((

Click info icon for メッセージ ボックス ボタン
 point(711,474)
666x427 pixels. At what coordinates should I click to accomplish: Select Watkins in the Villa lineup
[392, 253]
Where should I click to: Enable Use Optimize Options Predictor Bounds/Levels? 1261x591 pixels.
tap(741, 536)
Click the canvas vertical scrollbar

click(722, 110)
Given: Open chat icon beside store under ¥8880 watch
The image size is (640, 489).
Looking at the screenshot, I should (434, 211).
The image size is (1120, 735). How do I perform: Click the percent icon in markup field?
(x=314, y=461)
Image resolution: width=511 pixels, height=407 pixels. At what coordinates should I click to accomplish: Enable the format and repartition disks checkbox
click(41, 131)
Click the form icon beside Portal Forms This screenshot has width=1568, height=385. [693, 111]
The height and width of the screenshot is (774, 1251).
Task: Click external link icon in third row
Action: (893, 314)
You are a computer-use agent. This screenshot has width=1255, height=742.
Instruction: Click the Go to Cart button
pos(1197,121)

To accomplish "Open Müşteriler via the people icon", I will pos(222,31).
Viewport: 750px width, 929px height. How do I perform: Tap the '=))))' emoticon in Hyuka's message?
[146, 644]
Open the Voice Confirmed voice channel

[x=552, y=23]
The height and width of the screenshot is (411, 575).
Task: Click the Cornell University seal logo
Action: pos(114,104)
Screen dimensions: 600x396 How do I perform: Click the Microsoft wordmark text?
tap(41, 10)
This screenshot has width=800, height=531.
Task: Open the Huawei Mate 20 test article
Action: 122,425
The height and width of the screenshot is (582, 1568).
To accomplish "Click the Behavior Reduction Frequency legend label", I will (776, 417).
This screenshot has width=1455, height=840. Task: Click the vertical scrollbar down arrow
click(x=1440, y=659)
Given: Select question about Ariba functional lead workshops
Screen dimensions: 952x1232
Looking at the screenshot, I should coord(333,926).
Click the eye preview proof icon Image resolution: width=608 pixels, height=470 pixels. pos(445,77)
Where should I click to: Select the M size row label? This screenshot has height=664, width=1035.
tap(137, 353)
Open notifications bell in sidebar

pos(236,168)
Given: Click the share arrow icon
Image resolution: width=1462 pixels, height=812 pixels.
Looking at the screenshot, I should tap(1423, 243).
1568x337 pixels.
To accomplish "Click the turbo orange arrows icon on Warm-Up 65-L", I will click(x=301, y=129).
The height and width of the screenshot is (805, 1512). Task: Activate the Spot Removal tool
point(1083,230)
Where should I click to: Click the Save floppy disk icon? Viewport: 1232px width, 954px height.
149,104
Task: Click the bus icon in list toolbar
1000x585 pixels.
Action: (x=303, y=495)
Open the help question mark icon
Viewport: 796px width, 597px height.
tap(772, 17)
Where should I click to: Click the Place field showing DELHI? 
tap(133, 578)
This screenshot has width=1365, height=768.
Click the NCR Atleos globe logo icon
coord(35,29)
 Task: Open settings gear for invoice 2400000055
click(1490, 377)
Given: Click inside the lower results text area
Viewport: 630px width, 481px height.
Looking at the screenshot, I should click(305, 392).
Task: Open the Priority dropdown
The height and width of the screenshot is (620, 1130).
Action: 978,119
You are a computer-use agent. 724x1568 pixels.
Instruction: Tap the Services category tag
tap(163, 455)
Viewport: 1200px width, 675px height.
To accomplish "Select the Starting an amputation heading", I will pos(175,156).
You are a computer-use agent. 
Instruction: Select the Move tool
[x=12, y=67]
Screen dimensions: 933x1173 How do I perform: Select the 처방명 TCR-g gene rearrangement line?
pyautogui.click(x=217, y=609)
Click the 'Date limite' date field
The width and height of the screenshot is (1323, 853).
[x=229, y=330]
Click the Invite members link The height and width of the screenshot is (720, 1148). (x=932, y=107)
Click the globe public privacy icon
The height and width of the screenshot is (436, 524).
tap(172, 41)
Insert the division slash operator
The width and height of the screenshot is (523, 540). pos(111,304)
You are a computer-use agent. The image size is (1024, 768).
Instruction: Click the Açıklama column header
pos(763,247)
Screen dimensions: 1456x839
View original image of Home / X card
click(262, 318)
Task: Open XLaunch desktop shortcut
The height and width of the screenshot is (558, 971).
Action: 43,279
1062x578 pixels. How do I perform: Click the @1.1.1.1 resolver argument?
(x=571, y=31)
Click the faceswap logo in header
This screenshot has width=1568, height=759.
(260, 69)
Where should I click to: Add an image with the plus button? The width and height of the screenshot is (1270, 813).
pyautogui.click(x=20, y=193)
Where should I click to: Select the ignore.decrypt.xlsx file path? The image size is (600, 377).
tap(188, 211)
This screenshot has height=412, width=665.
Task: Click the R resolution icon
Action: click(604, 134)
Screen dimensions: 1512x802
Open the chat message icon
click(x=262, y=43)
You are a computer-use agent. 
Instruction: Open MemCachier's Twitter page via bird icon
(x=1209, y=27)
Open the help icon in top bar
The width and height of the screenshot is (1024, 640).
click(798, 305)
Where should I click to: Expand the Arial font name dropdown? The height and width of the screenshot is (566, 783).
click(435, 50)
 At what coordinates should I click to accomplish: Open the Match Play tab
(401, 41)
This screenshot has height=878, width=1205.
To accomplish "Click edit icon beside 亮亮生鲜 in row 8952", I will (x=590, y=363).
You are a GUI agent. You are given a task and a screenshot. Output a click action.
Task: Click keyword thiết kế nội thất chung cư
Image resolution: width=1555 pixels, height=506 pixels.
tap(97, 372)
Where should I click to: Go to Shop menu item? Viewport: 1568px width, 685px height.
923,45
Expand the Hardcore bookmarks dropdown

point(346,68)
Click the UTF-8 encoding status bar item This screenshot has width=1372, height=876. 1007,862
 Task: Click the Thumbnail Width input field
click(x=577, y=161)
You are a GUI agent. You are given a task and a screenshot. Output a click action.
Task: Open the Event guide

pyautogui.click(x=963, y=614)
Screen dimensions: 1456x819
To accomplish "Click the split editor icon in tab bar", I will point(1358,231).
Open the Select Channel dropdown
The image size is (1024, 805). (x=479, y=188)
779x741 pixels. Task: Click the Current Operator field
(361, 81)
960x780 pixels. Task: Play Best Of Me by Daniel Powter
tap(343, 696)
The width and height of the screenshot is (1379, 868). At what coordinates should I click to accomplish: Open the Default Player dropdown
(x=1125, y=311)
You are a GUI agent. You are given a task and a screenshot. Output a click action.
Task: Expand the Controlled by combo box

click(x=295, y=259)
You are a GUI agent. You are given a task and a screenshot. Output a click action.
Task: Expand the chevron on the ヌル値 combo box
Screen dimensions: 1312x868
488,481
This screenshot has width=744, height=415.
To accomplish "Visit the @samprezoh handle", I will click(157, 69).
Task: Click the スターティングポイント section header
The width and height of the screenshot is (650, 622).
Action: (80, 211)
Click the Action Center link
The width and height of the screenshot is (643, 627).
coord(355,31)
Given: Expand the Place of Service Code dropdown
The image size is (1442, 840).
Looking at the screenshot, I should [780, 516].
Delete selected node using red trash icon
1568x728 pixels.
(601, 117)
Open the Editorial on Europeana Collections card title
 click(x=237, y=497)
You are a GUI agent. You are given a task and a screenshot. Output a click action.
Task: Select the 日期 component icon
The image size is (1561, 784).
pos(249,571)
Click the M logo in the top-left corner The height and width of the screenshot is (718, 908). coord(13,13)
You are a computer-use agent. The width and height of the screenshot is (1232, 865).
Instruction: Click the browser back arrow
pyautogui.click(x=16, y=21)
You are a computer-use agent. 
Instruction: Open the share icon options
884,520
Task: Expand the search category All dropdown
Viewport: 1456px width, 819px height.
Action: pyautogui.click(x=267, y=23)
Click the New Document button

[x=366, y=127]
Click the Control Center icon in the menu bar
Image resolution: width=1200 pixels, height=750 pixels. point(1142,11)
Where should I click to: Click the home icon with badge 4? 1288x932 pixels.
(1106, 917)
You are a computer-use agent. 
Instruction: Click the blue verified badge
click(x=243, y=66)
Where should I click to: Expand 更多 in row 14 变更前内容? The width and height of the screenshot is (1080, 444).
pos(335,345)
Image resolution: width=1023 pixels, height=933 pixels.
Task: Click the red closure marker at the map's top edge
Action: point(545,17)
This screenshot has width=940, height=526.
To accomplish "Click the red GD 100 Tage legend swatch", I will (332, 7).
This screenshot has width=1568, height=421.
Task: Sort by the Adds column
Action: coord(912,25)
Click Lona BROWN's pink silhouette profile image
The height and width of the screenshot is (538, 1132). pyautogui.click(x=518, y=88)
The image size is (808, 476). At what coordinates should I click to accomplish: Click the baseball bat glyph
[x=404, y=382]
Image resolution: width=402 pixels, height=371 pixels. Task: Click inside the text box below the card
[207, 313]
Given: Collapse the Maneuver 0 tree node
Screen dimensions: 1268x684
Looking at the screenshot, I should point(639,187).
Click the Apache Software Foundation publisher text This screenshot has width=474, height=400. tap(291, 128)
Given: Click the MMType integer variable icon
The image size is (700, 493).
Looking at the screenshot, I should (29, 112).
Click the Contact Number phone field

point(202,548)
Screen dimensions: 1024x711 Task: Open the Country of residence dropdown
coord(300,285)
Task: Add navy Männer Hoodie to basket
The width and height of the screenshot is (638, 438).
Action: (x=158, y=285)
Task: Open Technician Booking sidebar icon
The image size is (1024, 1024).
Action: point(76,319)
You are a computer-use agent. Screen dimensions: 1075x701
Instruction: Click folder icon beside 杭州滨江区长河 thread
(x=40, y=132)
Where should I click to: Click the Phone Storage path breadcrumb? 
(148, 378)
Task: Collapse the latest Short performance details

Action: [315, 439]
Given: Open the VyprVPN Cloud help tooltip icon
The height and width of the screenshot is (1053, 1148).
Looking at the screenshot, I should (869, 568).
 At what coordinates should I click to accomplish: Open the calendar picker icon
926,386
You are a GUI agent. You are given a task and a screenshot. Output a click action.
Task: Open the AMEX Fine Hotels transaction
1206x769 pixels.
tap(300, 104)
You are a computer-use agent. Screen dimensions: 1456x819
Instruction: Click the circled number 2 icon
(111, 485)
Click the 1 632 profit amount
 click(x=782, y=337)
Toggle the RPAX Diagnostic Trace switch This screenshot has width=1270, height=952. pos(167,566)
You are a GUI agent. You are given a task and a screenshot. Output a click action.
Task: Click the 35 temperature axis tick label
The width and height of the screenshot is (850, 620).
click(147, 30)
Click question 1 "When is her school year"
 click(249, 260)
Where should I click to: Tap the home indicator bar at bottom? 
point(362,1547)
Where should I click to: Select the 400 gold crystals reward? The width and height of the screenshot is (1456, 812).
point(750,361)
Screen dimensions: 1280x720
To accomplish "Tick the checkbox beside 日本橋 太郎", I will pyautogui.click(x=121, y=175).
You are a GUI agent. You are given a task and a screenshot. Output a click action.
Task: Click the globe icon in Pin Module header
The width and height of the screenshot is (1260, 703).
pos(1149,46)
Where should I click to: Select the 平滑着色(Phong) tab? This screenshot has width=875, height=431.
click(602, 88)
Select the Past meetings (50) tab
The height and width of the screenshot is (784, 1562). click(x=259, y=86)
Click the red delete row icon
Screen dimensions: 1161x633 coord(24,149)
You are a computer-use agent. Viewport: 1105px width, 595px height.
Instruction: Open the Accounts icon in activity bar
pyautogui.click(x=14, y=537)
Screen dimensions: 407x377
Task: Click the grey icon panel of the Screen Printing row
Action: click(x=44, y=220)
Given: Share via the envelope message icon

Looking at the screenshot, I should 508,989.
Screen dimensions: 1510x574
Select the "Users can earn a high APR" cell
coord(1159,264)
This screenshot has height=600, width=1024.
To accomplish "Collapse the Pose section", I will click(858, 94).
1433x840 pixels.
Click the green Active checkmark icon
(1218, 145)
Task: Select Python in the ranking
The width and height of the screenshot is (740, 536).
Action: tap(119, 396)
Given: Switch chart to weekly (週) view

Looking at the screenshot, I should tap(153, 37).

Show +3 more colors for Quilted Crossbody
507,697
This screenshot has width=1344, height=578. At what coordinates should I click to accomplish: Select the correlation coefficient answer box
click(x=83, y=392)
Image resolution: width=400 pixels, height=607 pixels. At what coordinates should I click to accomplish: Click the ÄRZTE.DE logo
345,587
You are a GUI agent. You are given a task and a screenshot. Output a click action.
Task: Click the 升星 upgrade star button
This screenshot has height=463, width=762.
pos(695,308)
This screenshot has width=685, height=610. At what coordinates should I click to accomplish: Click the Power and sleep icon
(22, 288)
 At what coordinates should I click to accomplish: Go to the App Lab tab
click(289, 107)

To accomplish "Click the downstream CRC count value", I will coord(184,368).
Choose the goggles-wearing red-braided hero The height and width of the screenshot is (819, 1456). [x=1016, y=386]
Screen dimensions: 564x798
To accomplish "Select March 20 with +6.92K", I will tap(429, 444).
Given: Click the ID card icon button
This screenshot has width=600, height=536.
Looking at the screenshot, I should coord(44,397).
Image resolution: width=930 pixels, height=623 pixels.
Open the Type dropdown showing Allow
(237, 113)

))

**ACTIVITY**
Please go through the data above and copy each line that has the word "section".

**SOLUTION FOR THIS TASK**
Task: Click the スターティングポイント section header
To accomplish "Collapse the Pose section", I will click(858, 94).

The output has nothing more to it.